From Mark Royden Winchell‘s William F. Buckley Jr. — this passage comes just after a discussion of Buckley’s support for the hiring of more black teachers: Perhaps Buckley’s most extreme please for racial preference came in a January 13, 1970 article in Look in which he argued for the election of a Negro president “in […]

From Mark Royden Winchell‘s William F. Buckley Jr. — this passage comes just after a discussion of Buckley’s support for the hiring of more black teachers:

Perhaps Buckley’s most extreme please for racial preference came in a January 13, 1970 article in Look in which he argued for the election of a Negro president “in 1980 (or thereabouts) (GL, 181). His point is that such a dramatic gesture would be emotionally liberating for black and white alike. Significantly, the therapeutic candidacy would come not from among the national civil rights establishment, but from among “a class of young Negro leaders who work in the ghettos, in economic cooperatives, in straightforward social work, who are arguing that progress is possible within the System” (GL, 184).

GL refers to The Governor Listeth, one of WFB’s essay collections which, along with the rest of his oeuvre, is available on-line from Hillsdale College.

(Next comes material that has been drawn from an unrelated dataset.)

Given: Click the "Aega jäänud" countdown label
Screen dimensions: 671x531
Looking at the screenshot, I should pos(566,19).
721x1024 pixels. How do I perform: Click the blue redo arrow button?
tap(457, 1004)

Here’s more from Buckley’s essay:

You can find them in Cleveland (some of them will make it a point to be just a little bit rude, just for the record), struggling to do something for Hough; in Detroit, learning the politics of adjustment, throwing their weight around in economic and political maneuvers; in San Francisco, deeply involved in trying to spread an understanding of the role of education as the instrument of liberation; in Los Angeles, calmly (if not openly) countering the witch doctors and practicing a tough-minded idealism (the top people at Watts are brilliant, ingenious, tough, graceful irresistible.

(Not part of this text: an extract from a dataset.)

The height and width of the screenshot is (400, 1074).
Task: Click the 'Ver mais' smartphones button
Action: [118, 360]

Buckley even anticipates the salvific context of Obama’s support:

There are reasons for urging that final achievement (the black President) which are more important than merely buying the reassurance of American Negroes. They are a form not exactly of white expiation, though I would not dismiss this as a factor in any corporate effort to elect a black President. They are a form of self-assurance. The outstanding charge against America is hypocrisy. … the election of Negro public officials (yes, because they are Negro) is a considerable tonic for the white soul.